Geometrization of AI Workshop: Spatial AI and Learned Geometric Representations

Headshot of Dr. Yao-Yi Chiang
Thu, March 12, 2026
10:00 am - 12:00 pm
Pomerene Hall Room 350 (Project Zone)

Theme: Geometrization of AI (TDAI Speaker Series)
Workshop: Spatial AI and Learned Geometric Representations — Embeddings, Multimodal Data, and Environmental Context
Speaker: Yao-Yi Chiang, University of Minnesota
Date & Time: Thursday, March 12, 2026 · 10:00 AM–12:00 PM (ET)
Location: Pomerene Hall Room 350 (Project Zone)
Food: Morning coffee, light refreshments, and lunch for registered attendees
Host: Dena Asta, Subhadeep Paul (TDAI Geometrization of AI Theme Leads)

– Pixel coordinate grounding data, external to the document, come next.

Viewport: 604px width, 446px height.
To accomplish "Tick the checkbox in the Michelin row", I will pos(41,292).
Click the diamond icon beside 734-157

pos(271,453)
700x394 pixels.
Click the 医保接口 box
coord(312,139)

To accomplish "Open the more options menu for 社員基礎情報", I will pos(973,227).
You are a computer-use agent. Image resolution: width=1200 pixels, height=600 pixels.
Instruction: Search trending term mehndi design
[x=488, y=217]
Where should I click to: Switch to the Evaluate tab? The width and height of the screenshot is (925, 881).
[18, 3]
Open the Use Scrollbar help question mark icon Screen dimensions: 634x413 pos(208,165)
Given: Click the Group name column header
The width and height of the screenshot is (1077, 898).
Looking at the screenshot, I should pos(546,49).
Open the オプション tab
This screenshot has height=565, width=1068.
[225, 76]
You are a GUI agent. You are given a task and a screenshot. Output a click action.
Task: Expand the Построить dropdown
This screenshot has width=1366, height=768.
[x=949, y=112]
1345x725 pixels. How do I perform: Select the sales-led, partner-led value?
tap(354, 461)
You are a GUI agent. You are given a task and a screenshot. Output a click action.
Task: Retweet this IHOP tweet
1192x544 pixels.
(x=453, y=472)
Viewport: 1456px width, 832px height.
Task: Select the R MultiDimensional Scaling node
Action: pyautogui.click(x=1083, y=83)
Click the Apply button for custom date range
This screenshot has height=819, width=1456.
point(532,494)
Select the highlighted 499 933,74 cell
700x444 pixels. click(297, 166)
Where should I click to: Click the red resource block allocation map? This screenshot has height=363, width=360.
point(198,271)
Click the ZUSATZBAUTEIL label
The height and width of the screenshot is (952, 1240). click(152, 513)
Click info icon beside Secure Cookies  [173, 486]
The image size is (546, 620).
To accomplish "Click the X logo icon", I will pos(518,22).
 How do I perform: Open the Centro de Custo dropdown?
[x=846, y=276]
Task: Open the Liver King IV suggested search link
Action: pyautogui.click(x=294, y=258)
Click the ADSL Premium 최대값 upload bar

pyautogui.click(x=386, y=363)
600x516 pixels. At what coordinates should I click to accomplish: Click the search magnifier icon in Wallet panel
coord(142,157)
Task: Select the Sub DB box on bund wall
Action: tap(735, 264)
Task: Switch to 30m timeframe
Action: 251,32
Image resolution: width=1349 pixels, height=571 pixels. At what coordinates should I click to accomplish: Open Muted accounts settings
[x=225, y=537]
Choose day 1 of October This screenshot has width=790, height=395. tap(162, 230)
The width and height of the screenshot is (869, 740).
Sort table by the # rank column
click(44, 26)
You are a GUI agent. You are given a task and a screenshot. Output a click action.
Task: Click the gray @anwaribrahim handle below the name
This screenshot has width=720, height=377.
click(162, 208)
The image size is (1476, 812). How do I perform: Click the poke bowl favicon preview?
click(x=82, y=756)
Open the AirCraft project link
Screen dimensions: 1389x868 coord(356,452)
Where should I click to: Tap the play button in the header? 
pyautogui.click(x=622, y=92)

This interactive workshop will build on the previous day’s seminar and focus on emerging research directions in Spatial AI and representation learning for geographic and environmental data.

Dr. Chiang will lead discussion around autocorrelation-aware representation learning, spatiotemporal embedding construction, and the integration of structured geographic data with natural language. The session will explore how learned geometric spaces can replace predefined notions of spatial similarity, enabling improved prediction, entity alignment, and semantic reasoning across multimodal data sources.

The workshop will feature short research presentations from Ohio State faculty and graduate students working in spatial modeling, geospatial AI, multimodal learning, and environmental data science. These brief talks will frame guided discussion around interpretability, generalization, robustness, and the geometric foundations of spatial reasoning systems.

Participants will engage in structured discussion and collaborative research prompts aimed at identifying shared challenges and opportunities across disciplines. The workshop is designed to foster dialogue among faculty, postdocs, and students and to highlight ongoing and emerging work at Ohio State related to the Geometrization of AI and Spatial AI systems.


About the Speaker:

Dr. Yao-Yi Chiang is an Associate Professor in the Department of Computer Science & Engineering at the University of Minnesota. His research focuses on spatial artificial intelligence, representation learning, and multimodal geographic data integration.

His work develops machine learning systems that learn embedding spaces grounded in environmental and spatial context, enabling robust prediction, entity disambiguation, and semantic reasoning across heterogeneous geographic data sources.